EXERCISE TASK — Copy each row below that contains the word "should".

RECORDS FOR THE TASK —
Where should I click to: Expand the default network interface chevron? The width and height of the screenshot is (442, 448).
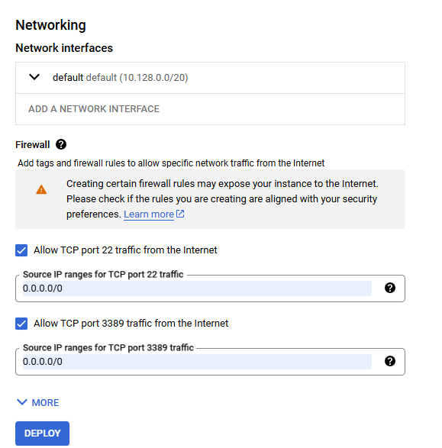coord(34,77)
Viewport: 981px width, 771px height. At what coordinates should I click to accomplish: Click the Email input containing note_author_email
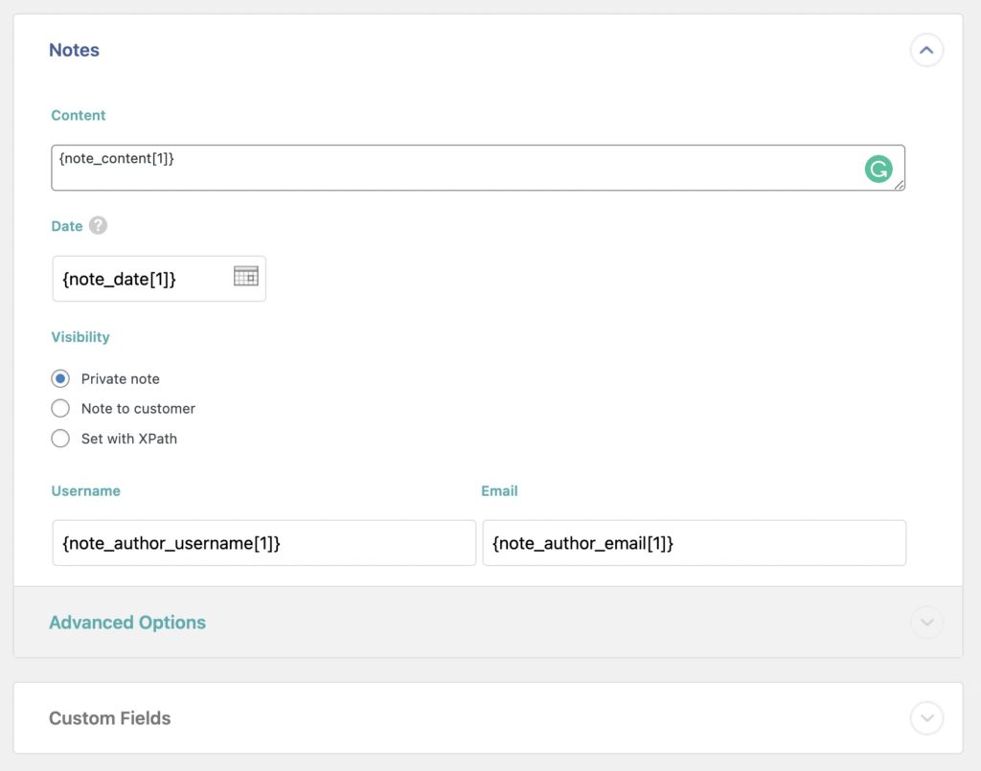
* * *
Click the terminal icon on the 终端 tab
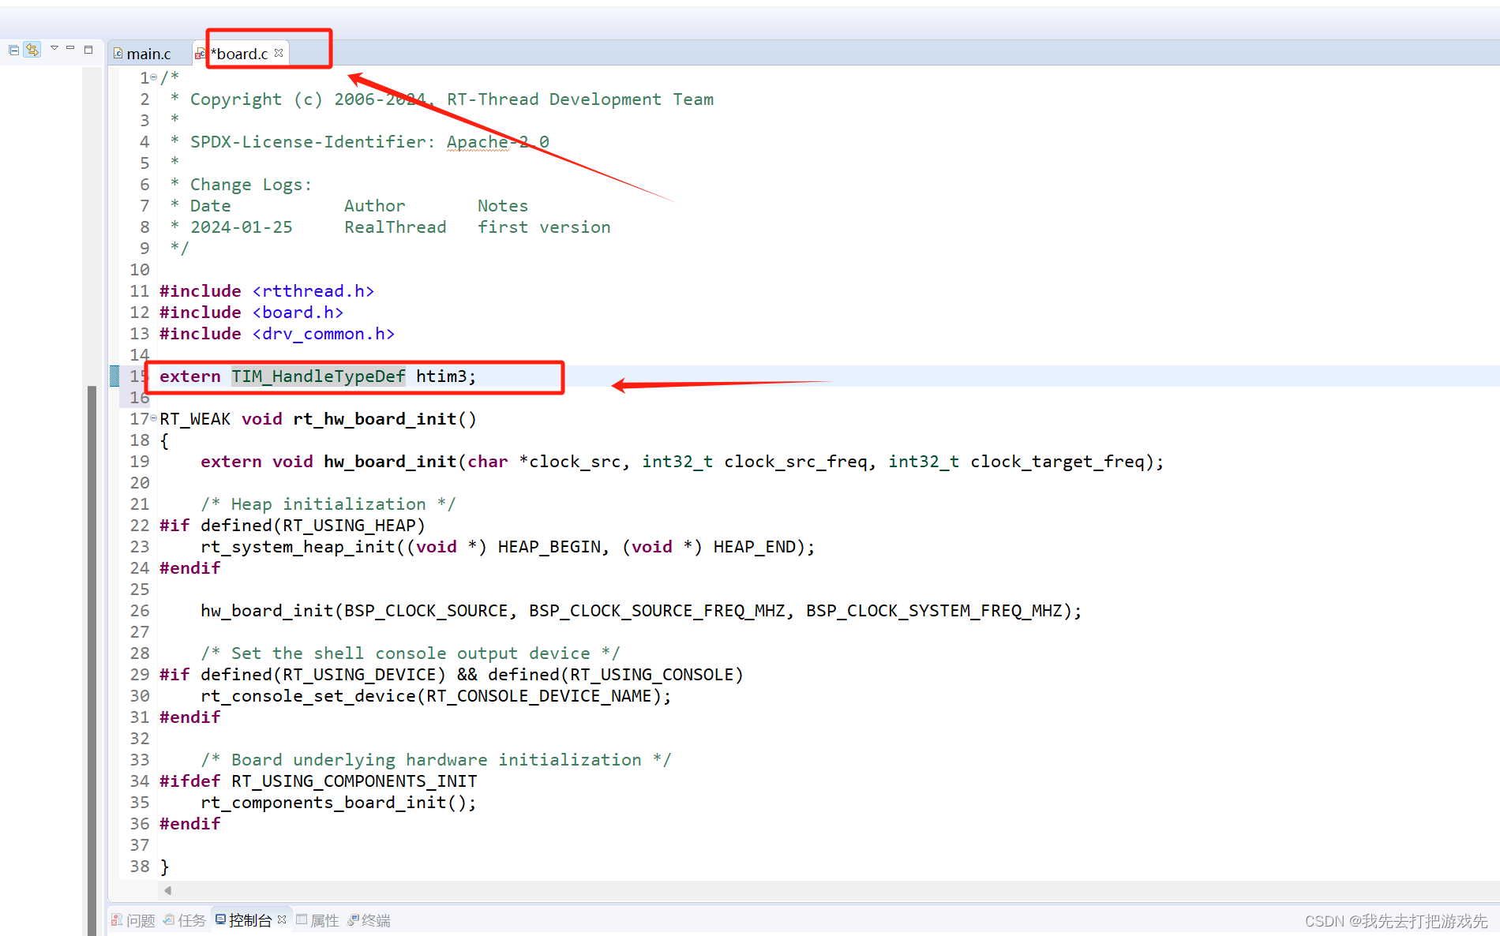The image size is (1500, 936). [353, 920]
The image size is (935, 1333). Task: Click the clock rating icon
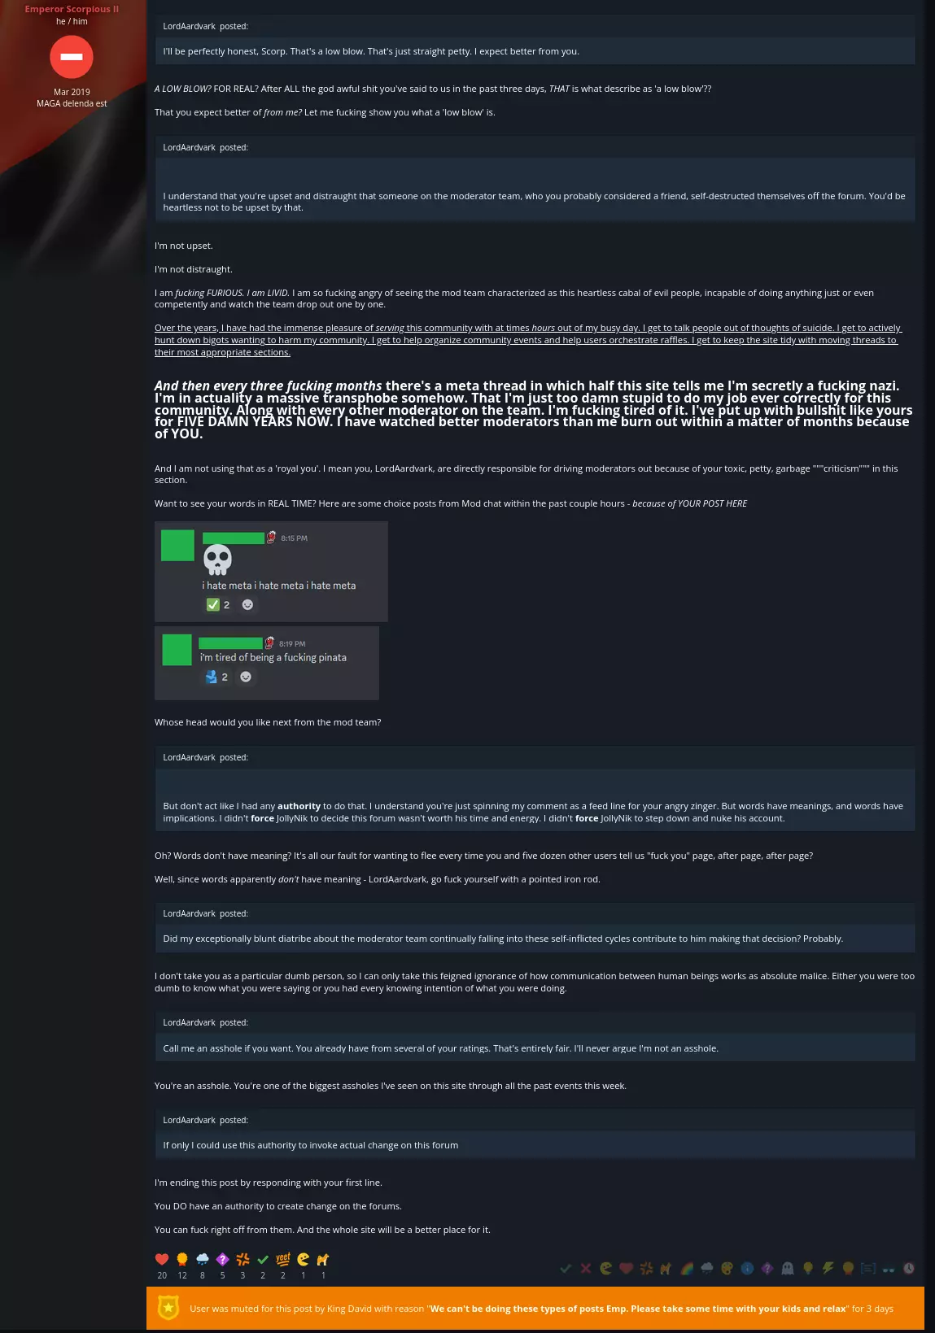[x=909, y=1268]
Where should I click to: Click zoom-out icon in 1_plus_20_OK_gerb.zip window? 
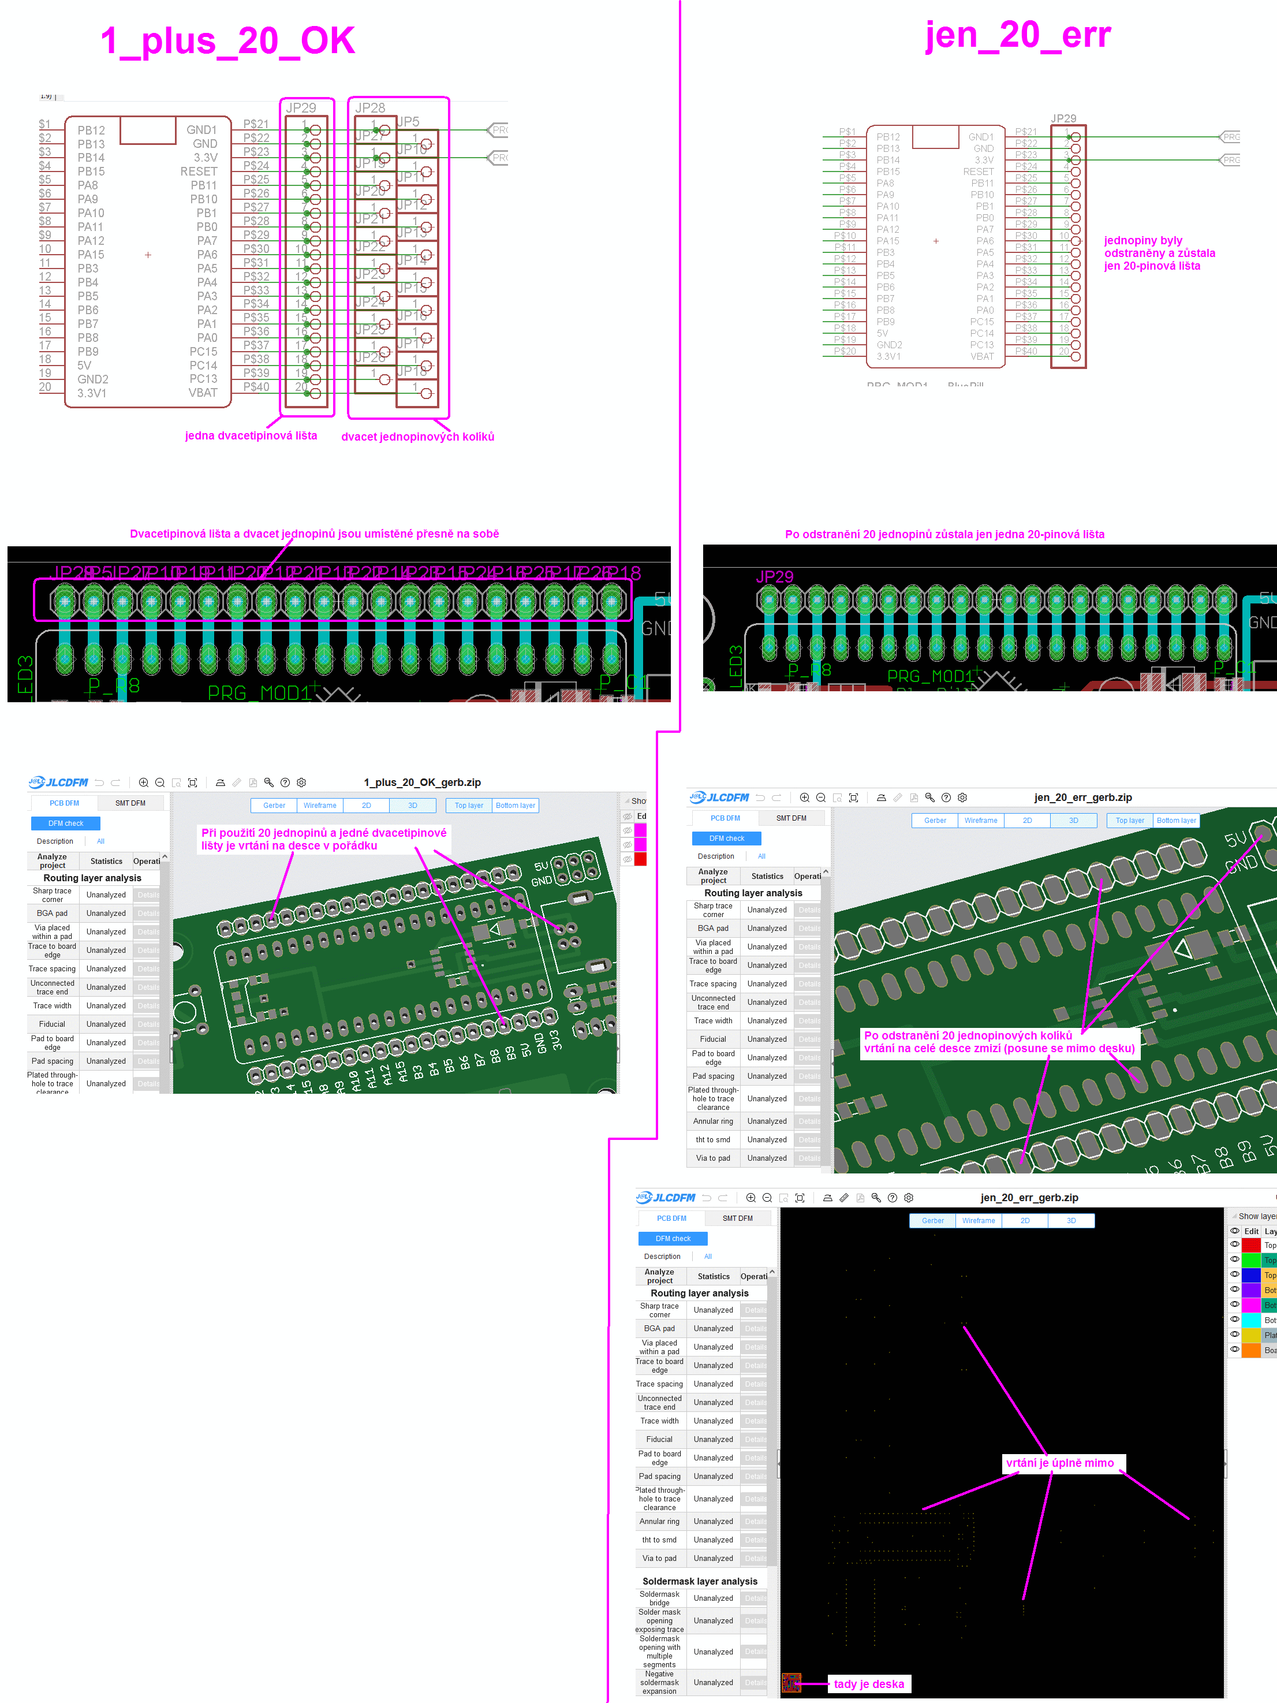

TASK ANSWER —
Where should I click to: Expand the default network interface chevron? The width and height of the screenshot is (442, 448).
Viewport: 981px width, 771px height. At what coordinates should I click to accomplish: Click the Email input containing note_author_email
Where should I click to: Click zoom-out icon in 1_plus_20_OK_gerb.zip window? 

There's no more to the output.